» **THE TASK**
Reproduce the data below verbatim, from the first line through the line containing "Action: 164,15". Include both of those lines and nothing beyond them.

Stored records
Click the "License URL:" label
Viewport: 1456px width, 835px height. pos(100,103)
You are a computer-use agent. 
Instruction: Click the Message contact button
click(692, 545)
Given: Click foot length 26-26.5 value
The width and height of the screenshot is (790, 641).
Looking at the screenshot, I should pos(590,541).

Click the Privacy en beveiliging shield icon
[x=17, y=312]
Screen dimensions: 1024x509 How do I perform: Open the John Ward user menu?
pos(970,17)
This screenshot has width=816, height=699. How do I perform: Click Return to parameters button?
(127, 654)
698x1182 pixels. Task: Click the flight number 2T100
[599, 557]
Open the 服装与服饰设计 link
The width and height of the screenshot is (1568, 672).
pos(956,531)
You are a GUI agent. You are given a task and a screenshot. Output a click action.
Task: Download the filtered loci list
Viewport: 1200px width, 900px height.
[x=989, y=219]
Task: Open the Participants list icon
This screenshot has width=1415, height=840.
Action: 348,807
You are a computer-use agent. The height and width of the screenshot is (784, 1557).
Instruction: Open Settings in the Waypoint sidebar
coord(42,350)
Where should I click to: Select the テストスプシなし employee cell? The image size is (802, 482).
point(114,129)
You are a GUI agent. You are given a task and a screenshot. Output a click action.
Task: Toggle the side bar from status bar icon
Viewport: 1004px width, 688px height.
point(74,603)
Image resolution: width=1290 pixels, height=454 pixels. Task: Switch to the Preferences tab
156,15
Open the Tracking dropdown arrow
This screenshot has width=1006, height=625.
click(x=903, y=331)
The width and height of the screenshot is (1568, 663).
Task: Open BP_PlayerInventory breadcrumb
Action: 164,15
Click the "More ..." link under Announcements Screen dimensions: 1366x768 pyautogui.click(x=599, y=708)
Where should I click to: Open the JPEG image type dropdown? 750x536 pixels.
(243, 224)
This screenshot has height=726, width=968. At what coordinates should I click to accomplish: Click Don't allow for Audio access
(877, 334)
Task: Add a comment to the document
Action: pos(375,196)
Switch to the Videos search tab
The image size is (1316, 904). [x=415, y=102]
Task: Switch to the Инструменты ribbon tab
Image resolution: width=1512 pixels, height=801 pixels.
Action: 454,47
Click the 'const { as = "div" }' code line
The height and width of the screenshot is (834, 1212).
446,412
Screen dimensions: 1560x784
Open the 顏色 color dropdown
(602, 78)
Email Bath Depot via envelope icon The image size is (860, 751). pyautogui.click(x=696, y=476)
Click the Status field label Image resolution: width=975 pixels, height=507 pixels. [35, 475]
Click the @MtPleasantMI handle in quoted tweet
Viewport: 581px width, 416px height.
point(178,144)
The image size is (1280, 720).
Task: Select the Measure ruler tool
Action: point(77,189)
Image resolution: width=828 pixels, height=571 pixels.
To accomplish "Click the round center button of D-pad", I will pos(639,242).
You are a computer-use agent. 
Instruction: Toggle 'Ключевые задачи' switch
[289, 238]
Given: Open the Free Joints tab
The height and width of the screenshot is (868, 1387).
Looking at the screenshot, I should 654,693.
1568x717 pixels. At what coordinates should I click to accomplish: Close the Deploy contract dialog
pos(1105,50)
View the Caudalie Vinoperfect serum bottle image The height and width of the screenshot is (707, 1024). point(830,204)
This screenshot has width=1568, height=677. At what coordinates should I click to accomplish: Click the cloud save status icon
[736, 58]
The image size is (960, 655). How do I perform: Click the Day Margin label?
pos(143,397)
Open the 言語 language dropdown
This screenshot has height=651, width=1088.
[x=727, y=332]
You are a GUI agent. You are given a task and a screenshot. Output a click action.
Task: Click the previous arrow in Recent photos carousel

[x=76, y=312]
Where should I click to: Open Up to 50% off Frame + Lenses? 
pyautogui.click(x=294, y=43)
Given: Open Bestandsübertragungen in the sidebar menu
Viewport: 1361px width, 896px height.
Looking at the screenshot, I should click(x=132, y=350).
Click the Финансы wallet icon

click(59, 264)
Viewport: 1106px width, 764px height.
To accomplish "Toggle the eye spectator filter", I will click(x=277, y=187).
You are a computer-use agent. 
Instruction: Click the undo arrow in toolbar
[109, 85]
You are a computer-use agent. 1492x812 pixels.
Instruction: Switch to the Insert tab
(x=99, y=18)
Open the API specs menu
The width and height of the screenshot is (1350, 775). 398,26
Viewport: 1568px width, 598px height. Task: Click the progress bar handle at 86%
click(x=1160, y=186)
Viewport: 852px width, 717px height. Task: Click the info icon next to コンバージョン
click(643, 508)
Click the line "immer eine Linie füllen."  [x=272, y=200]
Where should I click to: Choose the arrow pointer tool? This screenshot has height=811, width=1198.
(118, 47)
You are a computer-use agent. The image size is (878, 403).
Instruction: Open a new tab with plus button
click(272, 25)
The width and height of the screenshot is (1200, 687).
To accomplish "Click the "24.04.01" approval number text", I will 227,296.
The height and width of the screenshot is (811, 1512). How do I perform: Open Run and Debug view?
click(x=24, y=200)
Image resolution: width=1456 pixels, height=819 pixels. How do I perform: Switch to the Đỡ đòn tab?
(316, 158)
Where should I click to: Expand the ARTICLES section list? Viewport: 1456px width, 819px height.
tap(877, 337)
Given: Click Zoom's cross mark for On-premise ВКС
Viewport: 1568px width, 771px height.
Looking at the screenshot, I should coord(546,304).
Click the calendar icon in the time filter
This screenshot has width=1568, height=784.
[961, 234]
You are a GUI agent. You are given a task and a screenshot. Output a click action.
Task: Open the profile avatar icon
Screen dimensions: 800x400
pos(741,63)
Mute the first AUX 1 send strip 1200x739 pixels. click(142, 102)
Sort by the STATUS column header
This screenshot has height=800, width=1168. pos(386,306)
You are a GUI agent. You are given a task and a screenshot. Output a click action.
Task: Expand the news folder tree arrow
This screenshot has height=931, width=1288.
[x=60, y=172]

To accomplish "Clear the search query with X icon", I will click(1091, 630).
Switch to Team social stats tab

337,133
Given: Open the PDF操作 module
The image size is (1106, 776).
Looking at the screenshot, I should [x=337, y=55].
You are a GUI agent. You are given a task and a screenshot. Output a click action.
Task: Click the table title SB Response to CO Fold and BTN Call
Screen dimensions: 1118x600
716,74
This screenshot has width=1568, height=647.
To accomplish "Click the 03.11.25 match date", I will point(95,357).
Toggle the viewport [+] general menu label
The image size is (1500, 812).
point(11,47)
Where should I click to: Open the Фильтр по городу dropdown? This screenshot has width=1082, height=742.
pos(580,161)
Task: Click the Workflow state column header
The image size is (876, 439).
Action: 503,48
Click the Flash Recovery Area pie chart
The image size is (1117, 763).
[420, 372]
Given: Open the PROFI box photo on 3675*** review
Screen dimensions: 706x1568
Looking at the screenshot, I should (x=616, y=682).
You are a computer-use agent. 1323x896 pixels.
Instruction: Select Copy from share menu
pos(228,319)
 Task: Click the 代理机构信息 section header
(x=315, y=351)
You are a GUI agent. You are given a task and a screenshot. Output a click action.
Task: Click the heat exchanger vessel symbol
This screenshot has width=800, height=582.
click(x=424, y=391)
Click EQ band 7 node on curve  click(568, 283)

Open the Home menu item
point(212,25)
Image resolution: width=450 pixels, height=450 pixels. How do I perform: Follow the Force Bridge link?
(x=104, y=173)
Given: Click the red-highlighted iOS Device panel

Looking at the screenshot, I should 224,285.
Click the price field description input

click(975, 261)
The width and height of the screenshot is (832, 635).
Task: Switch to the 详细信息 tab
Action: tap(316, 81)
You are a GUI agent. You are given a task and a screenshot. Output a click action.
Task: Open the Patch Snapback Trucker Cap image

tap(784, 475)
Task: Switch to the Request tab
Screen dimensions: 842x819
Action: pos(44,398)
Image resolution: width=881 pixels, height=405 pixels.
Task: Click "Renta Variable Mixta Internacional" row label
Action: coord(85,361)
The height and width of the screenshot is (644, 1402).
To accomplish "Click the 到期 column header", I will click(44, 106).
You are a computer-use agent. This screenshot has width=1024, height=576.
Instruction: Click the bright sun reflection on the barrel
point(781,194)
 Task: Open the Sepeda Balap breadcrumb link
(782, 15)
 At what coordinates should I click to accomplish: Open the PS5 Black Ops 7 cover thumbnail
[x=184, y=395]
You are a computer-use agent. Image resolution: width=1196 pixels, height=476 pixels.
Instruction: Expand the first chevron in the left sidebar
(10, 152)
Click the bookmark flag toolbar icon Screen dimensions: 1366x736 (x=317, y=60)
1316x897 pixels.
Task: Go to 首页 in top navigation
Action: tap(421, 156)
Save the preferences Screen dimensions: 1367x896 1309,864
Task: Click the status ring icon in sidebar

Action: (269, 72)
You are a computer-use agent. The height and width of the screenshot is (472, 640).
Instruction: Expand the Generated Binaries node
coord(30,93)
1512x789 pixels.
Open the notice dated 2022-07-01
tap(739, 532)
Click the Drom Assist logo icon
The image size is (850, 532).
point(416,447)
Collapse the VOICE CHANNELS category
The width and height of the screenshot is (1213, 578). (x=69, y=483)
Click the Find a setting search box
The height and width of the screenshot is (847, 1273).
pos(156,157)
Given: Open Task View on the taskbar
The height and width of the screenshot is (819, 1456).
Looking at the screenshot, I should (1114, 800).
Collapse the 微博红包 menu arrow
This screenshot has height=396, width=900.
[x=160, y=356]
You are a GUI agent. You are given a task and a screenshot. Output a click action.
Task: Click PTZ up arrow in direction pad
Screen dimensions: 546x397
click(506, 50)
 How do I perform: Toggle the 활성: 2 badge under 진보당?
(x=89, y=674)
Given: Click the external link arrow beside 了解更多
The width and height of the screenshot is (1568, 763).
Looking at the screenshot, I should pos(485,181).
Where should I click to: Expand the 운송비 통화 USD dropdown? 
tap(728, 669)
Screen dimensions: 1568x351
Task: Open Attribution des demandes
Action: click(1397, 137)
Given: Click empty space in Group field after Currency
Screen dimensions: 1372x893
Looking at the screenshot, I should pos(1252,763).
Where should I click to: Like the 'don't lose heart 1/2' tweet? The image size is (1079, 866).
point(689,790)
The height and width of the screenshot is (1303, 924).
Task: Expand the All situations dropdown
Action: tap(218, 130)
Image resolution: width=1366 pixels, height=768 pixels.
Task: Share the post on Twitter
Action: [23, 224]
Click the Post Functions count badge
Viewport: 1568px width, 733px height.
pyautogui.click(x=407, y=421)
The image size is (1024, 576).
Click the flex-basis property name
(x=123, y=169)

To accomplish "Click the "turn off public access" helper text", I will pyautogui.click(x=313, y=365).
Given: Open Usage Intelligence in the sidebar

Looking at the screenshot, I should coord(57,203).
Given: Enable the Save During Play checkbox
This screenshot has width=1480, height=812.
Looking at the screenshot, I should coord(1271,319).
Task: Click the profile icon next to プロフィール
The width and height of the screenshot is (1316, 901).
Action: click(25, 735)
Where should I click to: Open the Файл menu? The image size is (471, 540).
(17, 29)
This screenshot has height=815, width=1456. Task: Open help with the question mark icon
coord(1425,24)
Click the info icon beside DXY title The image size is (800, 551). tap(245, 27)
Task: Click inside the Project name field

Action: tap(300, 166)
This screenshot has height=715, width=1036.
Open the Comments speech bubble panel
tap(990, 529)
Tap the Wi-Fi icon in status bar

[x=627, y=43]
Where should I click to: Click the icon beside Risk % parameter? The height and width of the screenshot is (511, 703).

» **EXPECTED ANSWER**
Click the "License URL:" label
Viewport: 1456px width, 835px height. pos(100,103)
You are a computer-use agent. 
Instruction: Click the Message contact button
click(692, 545)
Given: Click foot length 26-26.5 value
The width and height of the screenshot is (790, 641).
Looking at the screenshot, I should pos(590,541).

Click the Privacy en beveiliging shield icon
[x=17, y=312]
Screen dimensions: 1024x509 How do I perform: Open the John Ward user menu?
pos(970,17)
This screenshot has width=816, height=699. How do I perform: Click Return to parameters button?
(127, 654)
698x1182 pixels. Task: Click the flight number 2T100
[599, 557]
Open the 服装与服饰设计 link
The width and height of the screenshot is (1568, 672).
pos(956,531)
You are a GUI agent. You are given a task and a screenshot. Output a click action.
Task: Download the filtered loci list
Viewport: 1200px width, 900px height.
[x=989, y=219]
Task: Open the Participants list icon
This screenshot has width=1415, height=840.
Action: 348,807
You are a computer-use agent. The height and width of the screenshot is (784, 1557).
Instruction: Open Settings in the Waypoint sidebar
coord(42,350)
Where should I click to: Select the テストスプシなし employee cell? The image size is (802, 482).
point(114,129)
You are a GUI agent. You are given a task and a screenshot. Output a click action.
Task: Toggle the side bar from status bar icon
Viewport: 1004px width, 688px height.
point(74,603)
Image resolution: width=1290 pixels, height=454 pixels. Task: Switch to the Preferences tab
156,15
Open the Tracking dropdown arrow
This screenshot has width=1006, height=625.
click(x=903, y=331)
The width and height of the screenshot is (1568, 663).
Task: Open BP_PlayerInventory breadcrumb
Action: 164,15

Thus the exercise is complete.